* _TASK TO CARRY OUT_: Pull every line containing "computer" out of the material below.

* _SOURCE MATERIAL_:

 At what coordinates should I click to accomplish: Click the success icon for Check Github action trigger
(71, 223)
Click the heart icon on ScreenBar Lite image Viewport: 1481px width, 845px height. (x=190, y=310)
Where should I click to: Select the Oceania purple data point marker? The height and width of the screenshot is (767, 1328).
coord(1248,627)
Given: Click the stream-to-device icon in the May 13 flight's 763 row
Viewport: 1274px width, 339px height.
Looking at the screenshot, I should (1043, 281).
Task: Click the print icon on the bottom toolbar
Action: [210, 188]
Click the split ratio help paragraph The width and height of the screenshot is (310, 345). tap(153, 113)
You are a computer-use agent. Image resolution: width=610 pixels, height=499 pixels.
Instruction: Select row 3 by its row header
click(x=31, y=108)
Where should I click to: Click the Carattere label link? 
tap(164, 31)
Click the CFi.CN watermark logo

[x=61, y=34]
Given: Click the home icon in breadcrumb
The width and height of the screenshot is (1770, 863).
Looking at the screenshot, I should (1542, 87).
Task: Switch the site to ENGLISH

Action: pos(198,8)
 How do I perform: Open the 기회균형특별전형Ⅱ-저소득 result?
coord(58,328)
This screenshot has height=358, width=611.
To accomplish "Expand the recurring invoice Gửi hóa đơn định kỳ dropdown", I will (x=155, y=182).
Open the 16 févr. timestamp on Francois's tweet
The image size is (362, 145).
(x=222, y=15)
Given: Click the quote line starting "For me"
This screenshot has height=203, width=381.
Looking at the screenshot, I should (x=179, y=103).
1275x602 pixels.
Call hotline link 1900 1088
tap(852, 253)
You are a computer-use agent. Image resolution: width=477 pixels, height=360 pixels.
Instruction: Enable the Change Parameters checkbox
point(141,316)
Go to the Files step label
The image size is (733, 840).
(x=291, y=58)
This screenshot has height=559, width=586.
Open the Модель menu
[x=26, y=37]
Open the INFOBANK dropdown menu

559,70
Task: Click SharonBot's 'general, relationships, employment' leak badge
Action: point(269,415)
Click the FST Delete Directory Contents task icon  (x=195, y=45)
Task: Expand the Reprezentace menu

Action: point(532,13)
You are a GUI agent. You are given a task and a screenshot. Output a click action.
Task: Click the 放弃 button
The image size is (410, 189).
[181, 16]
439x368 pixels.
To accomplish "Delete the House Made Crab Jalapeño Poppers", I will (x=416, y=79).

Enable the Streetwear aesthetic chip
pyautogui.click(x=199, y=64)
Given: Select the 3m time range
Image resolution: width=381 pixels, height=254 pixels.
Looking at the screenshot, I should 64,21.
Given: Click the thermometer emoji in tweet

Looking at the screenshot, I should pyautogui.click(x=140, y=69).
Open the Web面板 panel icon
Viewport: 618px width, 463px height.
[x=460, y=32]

* _EXERCISE OUTPUT_:
You are a computer-use agent. Image resolution: width=610 pixels, height=499 pixels.
You are a computer-use agent. Image resolution: width=477 pixels, height=360 pixels.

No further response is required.